Porton Advanced’s End-to-End Cell Therapy CDMO Service Accelerates NMPA Approval of Gene MiNK Biotechnology’s Innovative NK Therapy

December 11, 2025 – Porton Advanced proudly announces that its client, Gene MiNK Biotechnology, has received IND clearance from China’s NMPA for its QM101 Cell Injection, indicated for advanced solid tumors. This marks the second NMPA IND approval that Gene MiNK Biotechnology has secured for its cell therapy products this year. Just one week earlier, the company’s QM103 Cell Injection—a BCMA-targeted CAR-NK therapy—was approved by the NMPA for the treatment of relapsed/refractory multiple myeloma.

These milestones underscore Gene MiNK Biotechnology’s differentiated pipeline strategy and robust R&D capabilities in the cell therapy arena.

Key Features of QM101

QM101: A feeder-free, serum-free, autologous NK cell product for treating solid tumors, featuring high purity (>99%) and potent cytotoxicity, is dedicated to addressing limitations of existing therapies.
QM101 and QM 103 both leverage Gene MiNK Biotechnology’s proprietary NK cell platform, reflecting the company’s deep expertise in innovation.

Breakthrough CDMO Support from Porton Advanced

As Gene MiNK Biotechnology’s exclusive CDMO partner, Porton Advanced delivered full-integrated, GMP-compliant CMC services for QM101, spanning process development, GMP manufacturing, QC analytics and regulatory documentation preparation.
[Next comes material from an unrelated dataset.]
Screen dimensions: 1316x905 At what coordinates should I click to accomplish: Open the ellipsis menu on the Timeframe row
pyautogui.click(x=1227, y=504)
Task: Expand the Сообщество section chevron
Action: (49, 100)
Porton Advanced’s feeder-dependent/feeder-free NK expansion platform has supported multiple client projects, including Gene MiNK Biotechnology’s pipelines. Leveraging its feeder-free expansion platform, Porton Advanced overcame technical hurdles to achieve large-scale, serum-free production of highly pure NK cells:

• Process Development: Achieved large-scale, serum-free NK cell production with 99% purity via optimized PBMC-derived NK cell expansion process.
• GMP Manufacturing: Scaled up NK cell amplification to meet clinical and commercial demands.
• Gryopreservation: Developed a stable freeze-thaw protocol preserving post-revival viability and cytotoxic activity.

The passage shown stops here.